It all started with a tweet about a minister’s role in procuring a team, by Him with a dubious past, extraordinary enterprise and a motor-propelled mouth - IPL commissioner Lalit Modi. At the receiving end was our uber savvy minister of state for external affairs Shashi Tharoor and his stunning escort Sunanda Push-kar. It was alleged that Pushkar’s 75 crore equity holding in the consortium was actually a kickback to our honourable minister.
LSD (Lalit Shashi Aur Dhoka) was undoubtedly the most thrilling IPL match of the season. A public spat which snowballed into a scandal revealing bigger players, personal liaisons, casting doubts over the transparency and accountability of the league itself. We also learnt that equity could be free or sweaty. But does it really matter when it’s a whopping 75 crores.

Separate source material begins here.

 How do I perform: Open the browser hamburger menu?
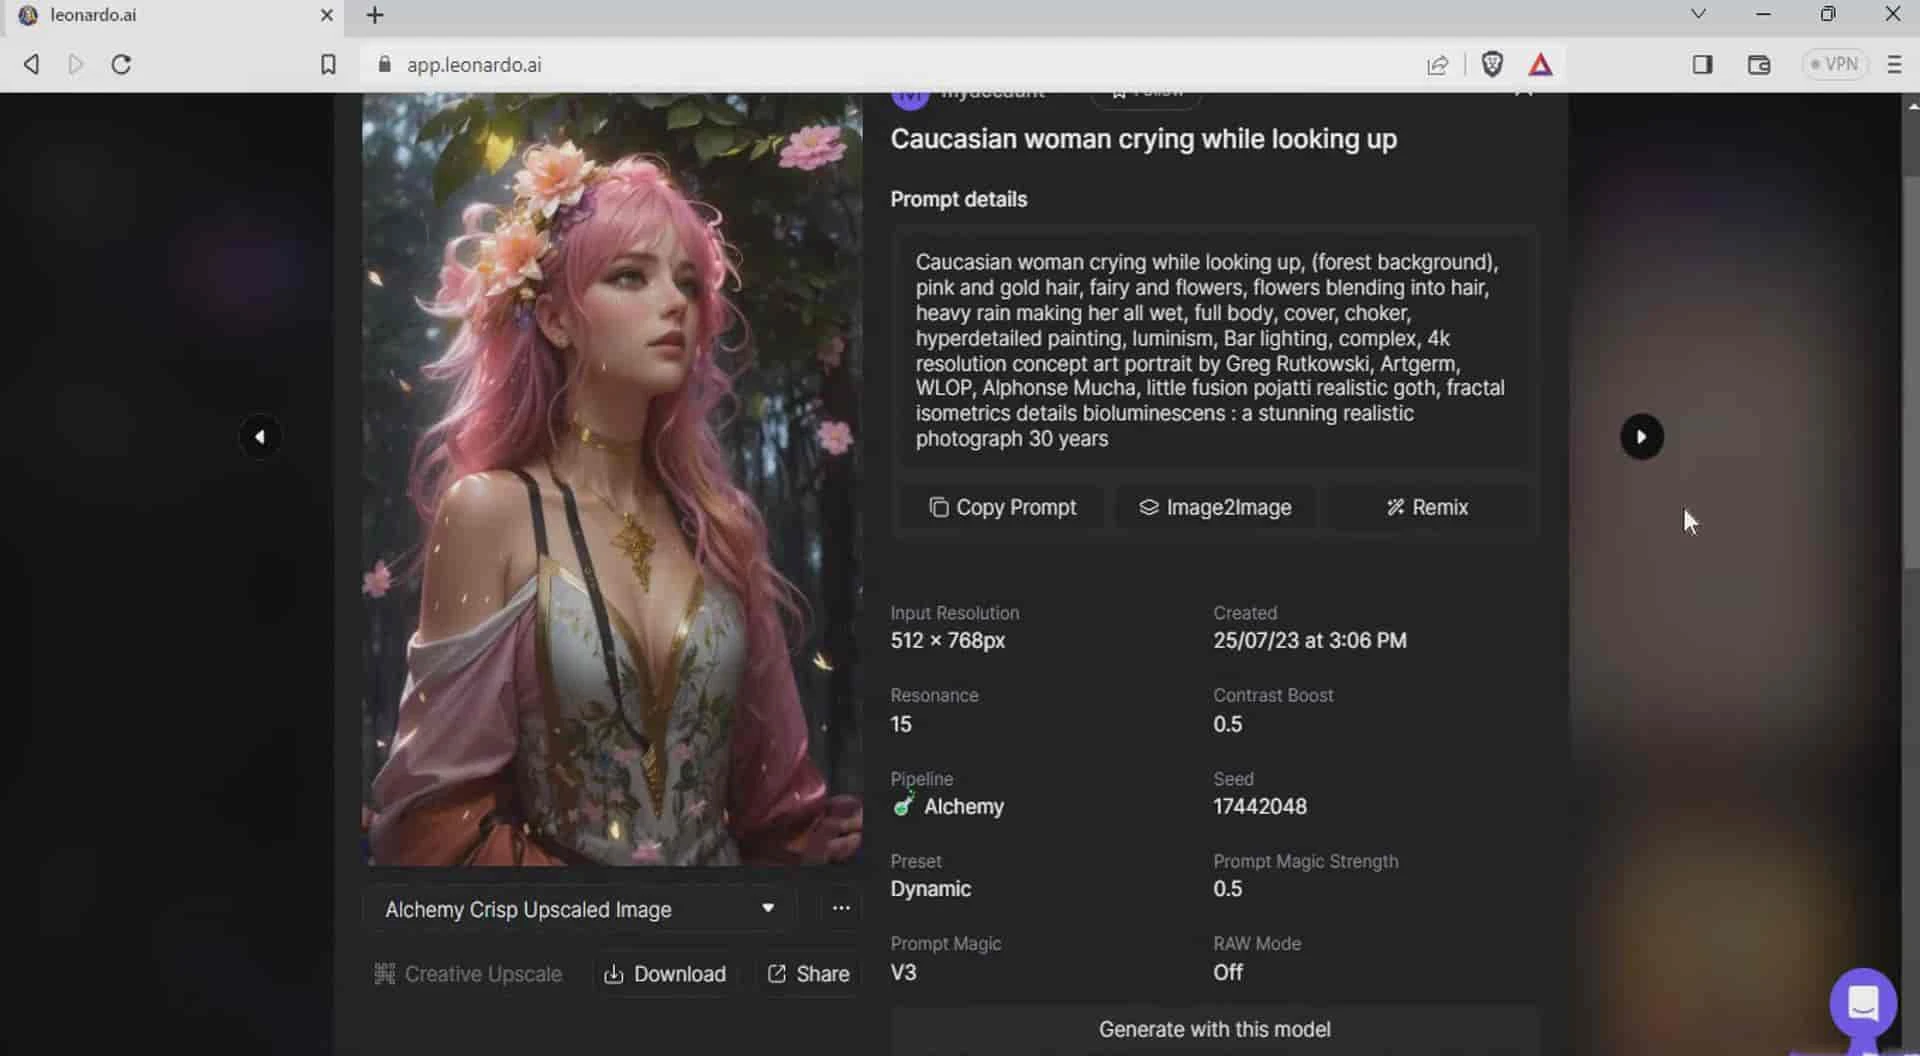click(x=1893, y=65)
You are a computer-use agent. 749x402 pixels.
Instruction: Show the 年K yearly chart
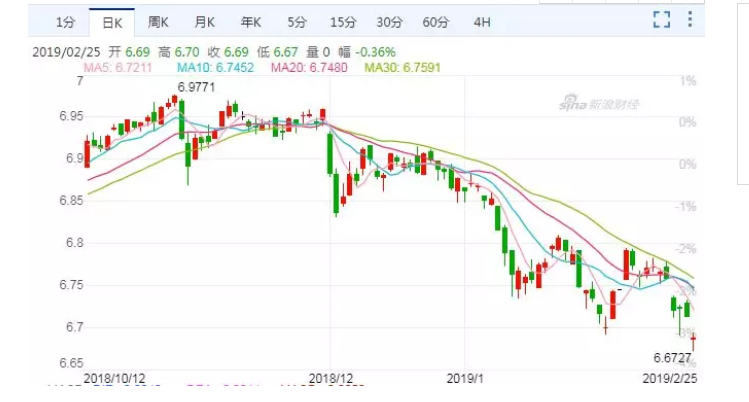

Shashi defended himself by saying that as a cricket fan & MP from Kerala he was merely mentoring the consortium bidding for the Kochi team. Ironically the Kochi team has just one investor from Kerala whose share is a mere 1%.
So why did Modi spill the beans on the Kochi consortium? It is speculated that he was keen that another group (the Adanis) from Gujarat win the bid and was peeved when Kochi won. When Modi gets peeved he expresses it in more ways than one.
The story did not have a happy ending. Heads rolled, income tax raids conducted, doubts cast on integrity of many cast members. Unfortunately for Tharoor, his story pleading his innocence did not have too many takers. He was asked to quit from his post. Sunanda retired hurt from the consortium parting with her equity and quitting Rendezvous World Sports.
From the outset the junior minister of state found it hard to get his act right in the slippery world of politics. His “too clever for his own good” brand of politics led to his undoing. However his “cattle class for holy cows” did provide wholesome entertainment to the likes of us.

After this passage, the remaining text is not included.